• [Text to read]:
—————
I believe the ping minutes are as the crow flies. Look at the location to get an idea about how far it is, then don't accept ping. I am near a river with limited crossing and this always happens to me.


----------



## Suberman (Dec 17, 2014)

The thing is sometimes the pings I get are in places 20-40 minutes away. Someone probably let it bounce and I was the one who got stuck with it. Also, this area has good and bad areas all within a few miles. In one part of the county, there is a sweet area where there is never any crime, but just a few miles away there is a questionable area with a version of the "Bloods" gang. 

Yes I do want to accept the fare, but the computer is dumb to the point that it doesnt know a 43 minute drive is totally unrealistic or that sending me into the "Bloods" gang territory wouldnt be prudent late at night.


----------



## CowboyMC (Aug 26, 2014)

Suberman said:


> The thing is sometimes the pings I get are in places 20-40 minutes away. Someone probably let it bounce and I was the one who got stuck with it. Also, this area has good and bad areas all within a few miles. In one part of the county, there is a sweet area where there is never any crime, but just a few miles away there is a questionable area with a version of the "Bloods" gang.
—————
• [Data shown]:

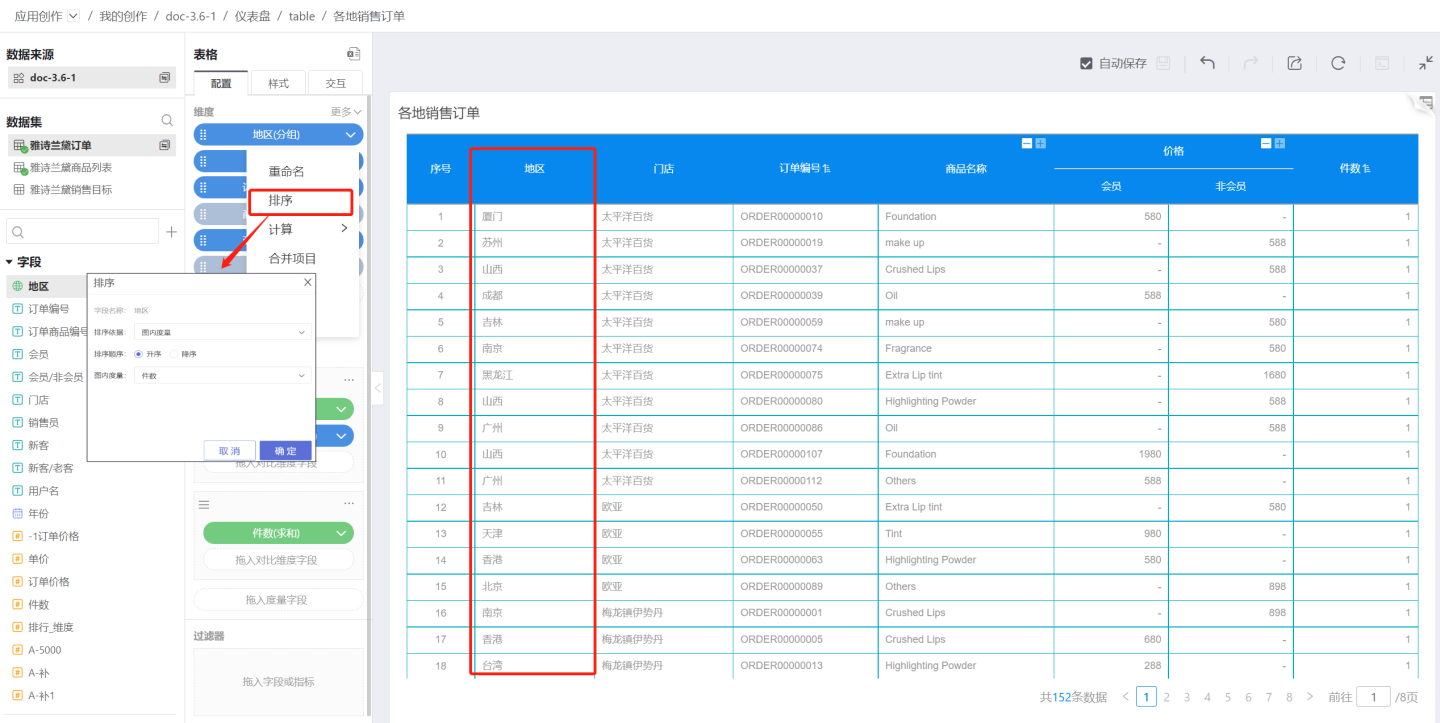Open the 排序依据 dropdown
Viewport: 1440px width, 723px height.
coord(222,332)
—————
• [Required tasks]:
**1.** Reproduce the part of the forum thread about ride pings that opens with the words containing "Yes I do want" and closes with "(Aug 26, 2014)".
**2.** Say whether each statement agrees with the forum thread about ride pings. Answer yes or no, and quote the deciding words from the thread.
(a) Suberman sometimes gets pings from places 20 to 40 minutes away.
(b) The first poster believes the ping minutes are measured by road distance.
(c) Suberman says he does not want to accept the fare.
**3.** Write the next part of the forum thread about ride pings, picking up after its final sentence.
The lines are separate material, unrelated to the forum thread about ride pings.

• [In response]:
**1.**
Yes I do want to accept the fare, but the computer is dumb to the point that it doesnt know a 43 minute drive is totally unrealistic or that sending me into the "Bloods" gang territory wouldnt be prudent late at night.


----------



## CowboyMC (Aug 26, 2014)

**2.**
(a) Yes: "The thing is sometimes the pings I get are in places 20-40 minutes away."
(b) No: "I believe the ping minutes are as the crow flies."
(c) No: "Yes I do want to accept the fare"

**3.**
> 
> Yes I do want to accept the fare, but the computer is dumb to the point that it doesnt know a 43 minute drive is totally unrealistic or that sending me into the "Bloods" gang territory wouldnt be prudent late at night.


Remember, you don't have to accept the ping. I turn down about 25% of pings.


----------



## StephenJBlue (Sep 23, 2014)

Oh **** all this.

Just don't accept. 

If the ETA "magically" triples or whatever after you do accept.. cancel the damn trip yourself. It's NBD.


----------



## Ubermanpt (Dec 23, 2014)

Sometimes when I accept a ping the eta on the navigation is 4-5 minutes longer than what it showed on the ping, that's when I cancel.


----------



## MiamiFlyer (Sep 22, 2014)

Suberman said:


> First, always accept a fare otherwise you will get warnings from Uber.


FAIL! Read your licensing agreeement....Uber can not take action against you for not accepting a ping.
Yes, Uber put that in your contract.
They might send you a note, but its pretty meaningless.

No need to play cancellation games.


----------



## BlkGeep (Dec 7, 2014)

Sounds like your own made up policy, that would work well for someone who was there own boss, but you signed up to work for a company that already has policies and guidelines. How about following them. I know they stopped canceling partners because of New Year demand, but that's over now, a lot of you will be gone from your poor ratings and bad service by the end of this month.


----------



## Bart McCoy (Nov 4, 2014)

i heard they do suspend if you have a high reject ping rate, not true?


----------



## BlkGeep (Dec 7, 2014)

Bart McCoy said:


> i heard they do suspend if you have a high reject ping rate, not true?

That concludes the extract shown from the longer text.